Shock and grief and anger combine to put me into zombie mode. I’m taking a step at a time and it’s hard to see beyond today.
Years ago, I was executrix and sole beneficiary of my great aunt’s estate. That was pretty easy. This is much more of a maze and I do, indeed, feel like I’m bumping around in the dark much of the time.
Nonetheless…I’m a brick wall on certain issues of protecting my sister.
When We Were a Whole Family
The last couple of weeks I’ve spent a lot of time going through Maggie’s (Meg’s) photos and talking about our family before Mother and brother John died in 2003–and now Meg. It’s a sad/happy experience.
I’m amazed at how many photos of my gorgeous mother show her with a cigarette in hand. Basically, if she wasn’t holding a baby, she was smoking.
In Meg’s photos there also was a shot of a Williamson family reunion, held in Brown County, down in southern Indiana. It appears to be taken in the very early 1960s.
A number of the adults in that picture are holding cigarettes. One of those family traditions, I guess.
The “Little” Apple Tree
Deep in a pile of memorabilia, I found a wonderful letter my grandfather, Burr Williamson, sent to Meg when she was about 10.

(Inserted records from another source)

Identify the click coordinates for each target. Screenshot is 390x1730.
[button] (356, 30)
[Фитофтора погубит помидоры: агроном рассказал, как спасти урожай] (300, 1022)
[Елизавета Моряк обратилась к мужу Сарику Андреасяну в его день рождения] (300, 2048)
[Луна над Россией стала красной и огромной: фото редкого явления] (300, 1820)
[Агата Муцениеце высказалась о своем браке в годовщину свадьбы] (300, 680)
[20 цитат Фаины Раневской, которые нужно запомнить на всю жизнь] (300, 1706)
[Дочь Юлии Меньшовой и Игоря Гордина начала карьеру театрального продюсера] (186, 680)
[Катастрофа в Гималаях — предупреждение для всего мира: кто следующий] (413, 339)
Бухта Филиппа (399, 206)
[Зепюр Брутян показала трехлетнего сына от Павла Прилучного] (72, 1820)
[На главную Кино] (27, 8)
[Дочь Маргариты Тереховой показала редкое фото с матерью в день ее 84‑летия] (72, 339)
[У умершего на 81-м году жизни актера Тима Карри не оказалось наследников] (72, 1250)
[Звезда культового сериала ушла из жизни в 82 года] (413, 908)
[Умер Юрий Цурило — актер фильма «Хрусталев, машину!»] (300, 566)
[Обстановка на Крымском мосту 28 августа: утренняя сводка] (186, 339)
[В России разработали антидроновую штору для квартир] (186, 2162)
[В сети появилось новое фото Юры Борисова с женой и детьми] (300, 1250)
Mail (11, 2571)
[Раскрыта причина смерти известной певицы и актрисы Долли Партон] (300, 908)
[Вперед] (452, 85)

He told her that he’d heard she was interested in apple trees. Well, he was sending her a “little apple tree” of her own to plant in the yard. He explained in detail that the tree would arrive when the weather was warm enough, told her how to plant and care for it, how fast it would grow and what it would look like. He also said it would have little white flowers in the spring. Attached to the letter was a clipping from the nursery catalog of “Meg’s little apple tree.”
What a wonderful man–we were fortunate. I remember when that tree grew its first apples–Meg was ecstatic!
On my grandparent’s 50th wedding anniversary, not having much money, I wracked my brain for a gift that would be meaningful and affordable. I got them a flowering crab.
We took the tree to their house and planted in the spot of their choice, which was right outside Pap-pa’s bedroom windows. Every year they called to tell me when it bloomed. My grandfather looked out the window at its blossoms from his bed, during his final illness. I’m so glad.